### Dataset records

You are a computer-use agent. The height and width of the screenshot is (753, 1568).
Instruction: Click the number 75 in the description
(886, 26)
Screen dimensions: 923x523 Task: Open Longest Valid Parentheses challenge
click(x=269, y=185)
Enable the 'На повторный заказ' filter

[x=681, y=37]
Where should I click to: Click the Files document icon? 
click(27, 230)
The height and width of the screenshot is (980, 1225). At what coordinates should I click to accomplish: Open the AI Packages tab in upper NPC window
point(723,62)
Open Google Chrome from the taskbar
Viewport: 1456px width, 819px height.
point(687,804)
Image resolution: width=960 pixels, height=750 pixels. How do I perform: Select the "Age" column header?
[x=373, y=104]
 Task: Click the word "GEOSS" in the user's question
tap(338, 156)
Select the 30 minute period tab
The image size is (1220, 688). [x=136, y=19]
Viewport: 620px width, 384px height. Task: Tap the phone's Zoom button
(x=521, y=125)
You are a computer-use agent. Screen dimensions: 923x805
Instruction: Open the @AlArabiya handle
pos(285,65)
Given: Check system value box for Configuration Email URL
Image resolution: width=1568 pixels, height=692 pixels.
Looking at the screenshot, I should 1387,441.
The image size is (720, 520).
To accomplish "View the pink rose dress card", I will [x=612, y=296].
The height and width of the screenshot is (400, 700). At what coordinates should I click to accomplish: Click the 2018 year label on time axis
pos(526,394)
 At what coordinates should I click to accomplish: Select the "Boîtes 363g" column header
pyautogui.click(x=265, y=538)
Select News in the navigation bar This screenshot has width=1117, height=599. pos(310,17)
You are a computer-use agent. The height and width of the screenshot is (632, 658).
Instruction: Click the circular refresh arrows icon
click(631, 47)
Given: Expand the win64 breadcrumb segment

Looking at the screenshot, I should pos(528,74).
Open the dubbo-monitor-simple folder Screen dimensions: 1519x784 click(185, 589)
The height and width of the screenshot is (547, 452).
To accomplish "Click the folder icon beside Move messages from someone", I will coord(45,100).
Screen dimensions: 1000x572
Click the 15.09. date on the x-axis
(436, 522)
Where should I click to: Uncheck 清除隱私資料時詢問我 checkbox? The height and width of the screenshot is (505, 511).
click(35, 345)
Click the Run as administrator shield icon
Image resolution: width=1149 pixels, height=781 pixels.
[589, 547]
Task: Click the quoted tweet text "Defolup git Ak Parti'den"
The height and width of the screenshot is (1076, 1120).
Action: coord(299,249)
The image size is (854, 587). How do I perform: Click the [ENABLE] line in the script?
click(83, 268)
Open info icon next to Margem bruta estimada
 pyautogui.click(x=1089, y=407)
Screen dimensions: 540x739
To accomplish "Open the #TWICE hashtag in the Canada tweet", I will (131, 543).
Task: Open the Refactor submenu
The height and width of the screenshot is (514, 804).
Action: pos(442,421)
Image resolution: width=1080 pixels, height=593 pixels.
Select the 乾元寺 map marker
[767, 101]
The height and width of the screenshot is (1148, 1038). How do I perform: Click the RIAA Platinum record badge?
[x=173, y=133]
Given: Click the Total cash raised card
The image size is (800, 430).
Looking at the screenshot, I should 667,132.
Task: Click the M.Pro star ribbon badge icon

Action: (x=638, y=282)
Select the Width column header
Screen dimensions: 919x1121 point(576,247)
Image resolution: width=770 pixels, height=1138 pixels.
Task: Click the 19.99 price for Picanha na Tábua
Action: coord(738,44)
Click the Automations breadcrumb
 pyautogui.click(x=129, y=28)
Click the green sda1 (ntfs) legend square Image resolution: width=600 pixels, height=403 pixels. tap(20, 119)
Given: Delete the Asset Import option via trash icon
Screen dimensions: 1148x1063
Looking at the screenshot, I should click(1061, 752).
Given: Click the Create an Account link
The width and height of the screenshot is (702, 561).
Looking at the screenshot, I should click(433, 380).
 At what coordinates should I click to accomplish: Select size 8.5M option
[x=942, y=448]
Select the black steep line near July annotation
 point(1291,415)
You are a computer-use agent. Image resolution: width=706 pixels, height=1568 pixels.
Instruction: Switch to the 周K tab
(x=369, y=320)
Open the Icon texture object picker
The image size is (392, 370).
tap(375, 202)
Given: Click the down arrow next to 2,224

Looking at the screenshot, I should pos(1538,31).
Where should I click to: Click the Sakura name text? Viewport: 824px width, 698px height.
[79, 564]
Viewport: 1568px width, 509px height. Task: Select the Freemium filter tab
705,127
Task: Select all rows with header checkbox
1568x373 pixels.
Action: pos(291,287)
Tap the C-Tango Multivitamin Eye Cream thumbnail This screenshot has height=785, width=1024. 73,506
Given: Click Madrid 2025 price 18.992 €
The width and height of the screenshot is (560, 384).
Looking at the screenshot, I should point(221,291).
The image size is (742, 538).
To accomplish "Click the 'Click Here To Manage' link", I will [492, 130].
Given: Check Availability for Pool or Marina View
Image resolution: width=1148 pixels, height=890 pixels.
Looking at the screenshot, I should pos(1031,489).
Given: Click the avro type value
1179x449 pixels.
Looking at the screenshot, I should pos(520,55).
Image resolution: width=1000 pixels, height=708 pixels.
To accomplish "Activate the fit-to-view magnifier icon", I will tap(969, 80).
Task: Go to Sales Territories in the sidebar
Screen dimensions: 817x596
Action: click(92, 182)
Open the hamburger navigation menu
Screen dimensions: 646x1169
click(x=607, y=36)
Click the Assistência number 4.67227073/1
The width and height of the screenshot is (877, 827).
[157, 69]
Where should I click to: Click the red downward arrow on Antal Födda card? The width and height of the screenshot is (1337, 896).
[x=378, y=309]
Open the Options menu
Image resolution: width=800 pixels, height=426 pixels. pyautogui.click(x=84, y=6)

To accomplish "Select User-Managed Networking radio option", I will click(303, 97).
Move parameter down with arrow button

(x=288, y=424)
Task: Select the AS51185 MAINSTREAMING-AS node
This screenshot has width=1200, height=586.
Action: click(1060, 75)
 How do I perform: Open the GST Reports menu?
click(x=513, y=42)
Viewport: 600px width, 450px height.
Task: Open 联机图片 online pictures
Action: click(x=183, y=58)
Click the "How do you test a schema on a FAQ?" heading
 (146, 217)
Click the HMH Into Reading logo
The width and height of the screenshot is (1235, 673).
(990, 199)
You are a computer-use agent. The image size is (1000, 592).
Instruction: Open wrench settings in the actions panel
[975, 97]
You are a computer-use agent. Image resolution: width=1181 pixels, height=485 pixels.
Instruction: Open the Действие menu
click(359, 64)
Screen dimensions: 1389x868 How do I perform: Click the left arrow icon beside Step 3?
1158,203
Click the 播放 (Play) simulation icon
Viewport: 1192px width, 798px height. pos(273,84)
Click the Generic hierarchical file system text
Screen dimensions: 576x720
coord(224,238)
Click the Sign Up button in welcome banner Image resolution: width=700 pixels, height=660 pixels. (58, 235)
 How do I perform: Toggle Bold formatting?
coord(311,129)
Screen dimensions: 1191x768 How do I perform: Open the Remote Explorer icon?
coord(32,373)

######

Please give again the lines above between the line holding "Click the Automations breadcrumb" and the line holding "You are a computer-use agent. Image resolution: width=706", inclusive, exactly as they are and with nothing added.

Click the Automations breadcrumb
 pyautogui.click(x=129, y=28)
Click the green sda1 (ntfs) legend square Image resolution: width=600 pixels, height=403 pixels. tap(20, 119)
Given: Delete the Asset Import option via trash icon
Screen dimensions: 1148x1063
Looking at the screenshot, I should click(1061, 752).
Given: Click the Create an Account link
The width and height of the screenshot is (702, 561).
Looking at the screenshot, I should click(433, 380).
 At what coordinates should I click to accomplish: Select size 8.5M option
[x=942, y=448]
Select the black steep line near July annotation
 point(1291,415)
You are a computer-use agent. Image resolution: width=706 pixels, height=1568 pixels.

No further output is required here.